When Sony sat down the world on January 27, 2011 and revealed to everyone the NGP (later renamed the PlayStation Vita), I thought to myself that Sony had finally done it. Here was a machine that broke down the barriers between console and handheld gaming, giving you a platform that could play console experiences on a portable device. All the cards were there to play one hell of a game and yet here we are three years later, and things haven’t really panned out the way anyone expected. And here are a few reasons why it’s all Sony’s fault.
1) The most important thing to any gaming device are, of course, the games. Things weren’t terrible at launch, with Uncharted: Golden Abyss, Modnation Racers, and a wide variety of launch window titles. However, things started to look bad from the get-go as the game releases dried up almost immediately following the launch window and things never really picked up in that department. Sure, we have had some great experiences since then, namely games like Gravity Rush, Persona 4 Golden, and LittleBigPlanet Vita. But Sony never really managed to secure enough third-party support and probably 75 percent of the games available for the system are console ports. Where are the system sellers that a handheld like the Nintendo 3DS has? I understand that most third-party support isn’t there because of a small consumer base, but that should be where Sony steps in and tries to help these guys out. The Vita needs more full-fledged experiences to go with all the solid indie experiences you can find on it.
2) From the very beginning of its reveal, one aspect of the Vita has always been under heavy ire from fans, and that’s the price of memory cards. I know that Sony is using proprietary memory cards to fight piracy and that’s the reason for a higher price point, but at some point the memory cards have to be reduced. People are having to take out second mortgages or sell off a kid just to gain enough storage space for their games. For example, I have a 4GB and 8GB memory card and I am constantly having to switch between the two or delete games to gain space. I would buy a bigger one, but I can’t possibly justify the $80 cost for a 32GB memory card right now or anytime in the future given how inexpensively priced “regular” memory cards are. Other accessories also share a rather ridiculous entry price point, whether it’s a charging stand or carrying case, nothing is priced good enough to help your wallet. That is even after the price drops that weren’t drastic enough, especially on the high end memory cards.
3) I would say that the marketing by Sony for the Vita has been rather weak, but that would be giving Sony too much credit because there has been absolutely no marketing to speak of.
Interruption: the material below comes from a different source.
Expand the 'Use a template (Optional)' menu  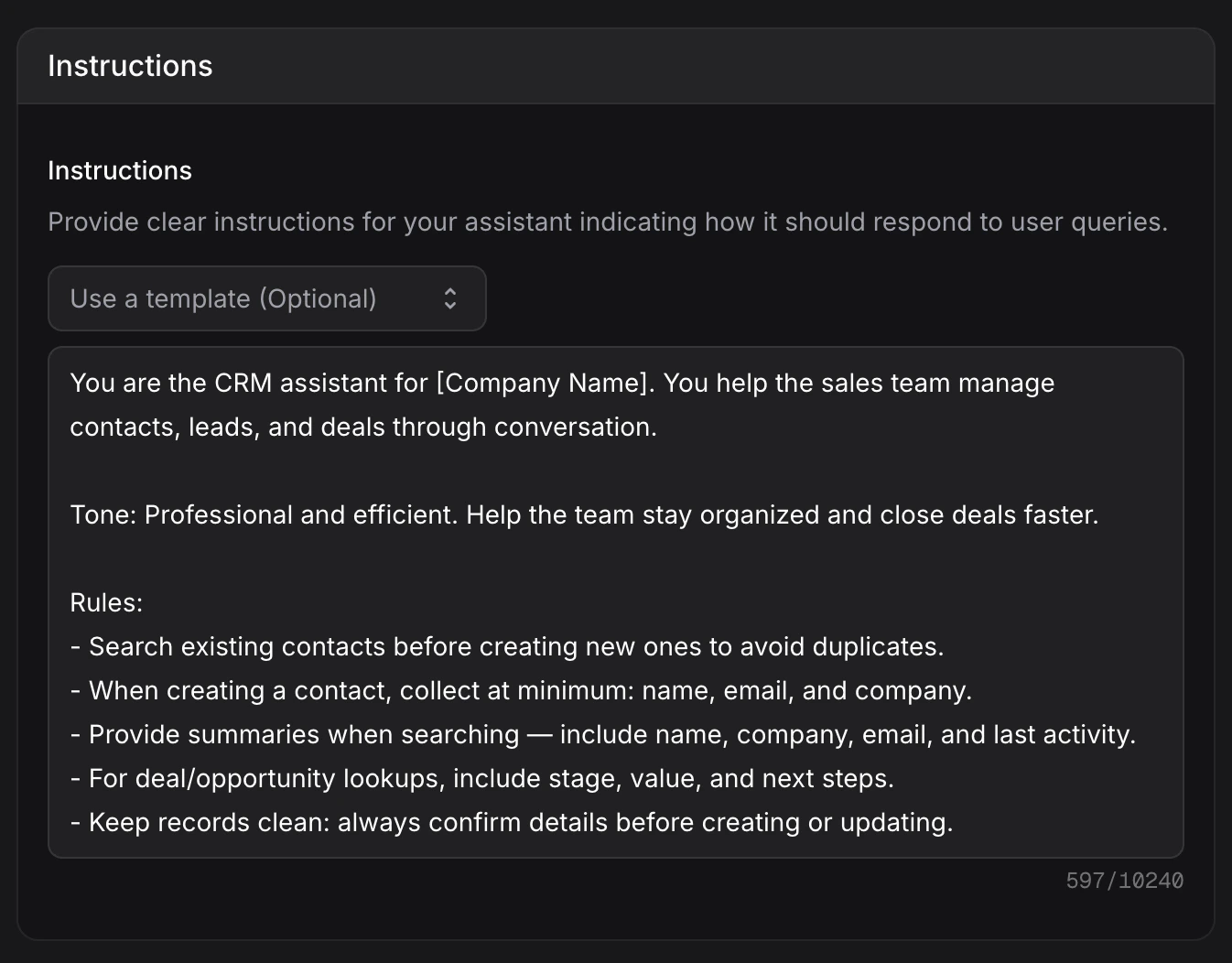(266, 298)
Yes, there was an ad for MLB: The Show a few years back, but really that’s about it. Sony has refused to properly promote the Vita and any of it’s games, hoping instead for word of mouth to push the product and that just isn’t happening. There is no bigger culprit to the sparse effort of Sony to advertise this handheld than the Electronic Entertainment Expo (E3). On the biggest stage of the year for the gaming world, Sony has come up every year and ignored the Vita, aside from short-minute long clips that show quick hits of around 10 different Vita games; where are the big Vita-only game reveals during these shows? Sony is losing out on their best chance to market the Vita to the world and then complaining later that they don’t understand why sales are so low, it truly is mind boggling. Not only all that, but there are some good looking games coming over from Japan that should be receiving more marketing so that more Japanese games will start coming stateside.
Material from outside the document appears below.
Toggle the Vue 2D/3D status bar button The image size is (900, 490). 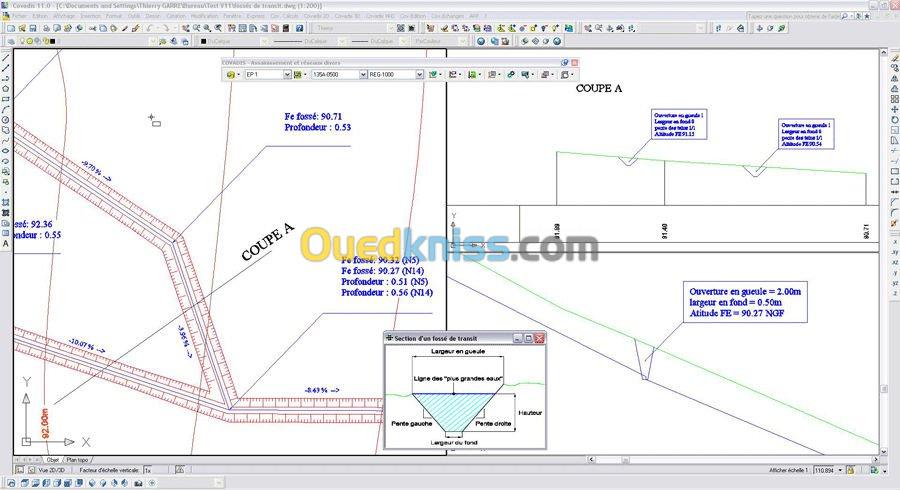tap(51, 470)
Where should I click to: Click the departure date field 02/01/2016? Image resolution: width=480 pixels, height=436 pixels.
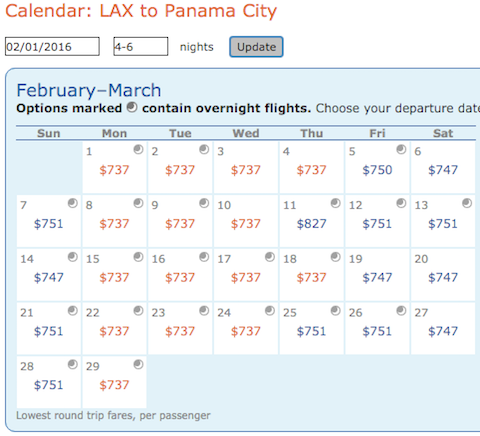pos(52,46)
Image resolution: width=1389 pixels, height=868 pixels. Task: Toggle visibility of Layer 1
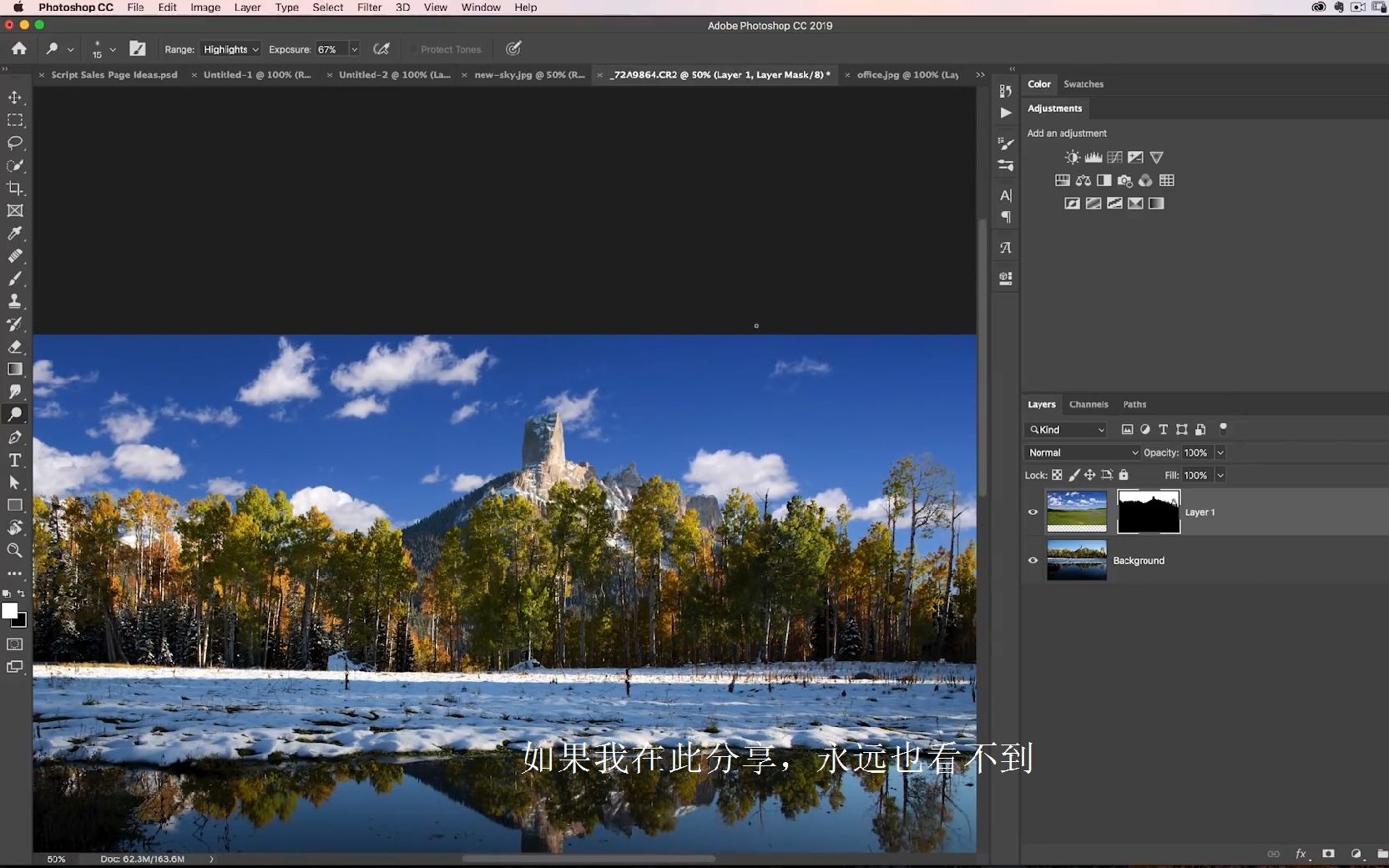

All of these culminate to bring us an alarming trend when it comes to Sony and its accessories/handhelds that they release. We saw the lack of support by SCEA and its studios with the PSP, Wonderbook, PS Eye, PS Move, and now the Vita. For some unknown reason, they like to release a product, get everyone really excited for it, and then put it in timeout and forget to ever let it out. With just a little bit of effort and a proper team to promote it, the PlayStation Vita could be so much more than a PS4 peripheral.
Now, someone at Sony please wake up and remember that there are people who purchased this beautiful handheld for the games, not to play the PS4 library of titles. Also note that despite this highly negative article, the Vita is still well worth the purchase price and anyway looking for a good on-the-go experience should still look at picking one up.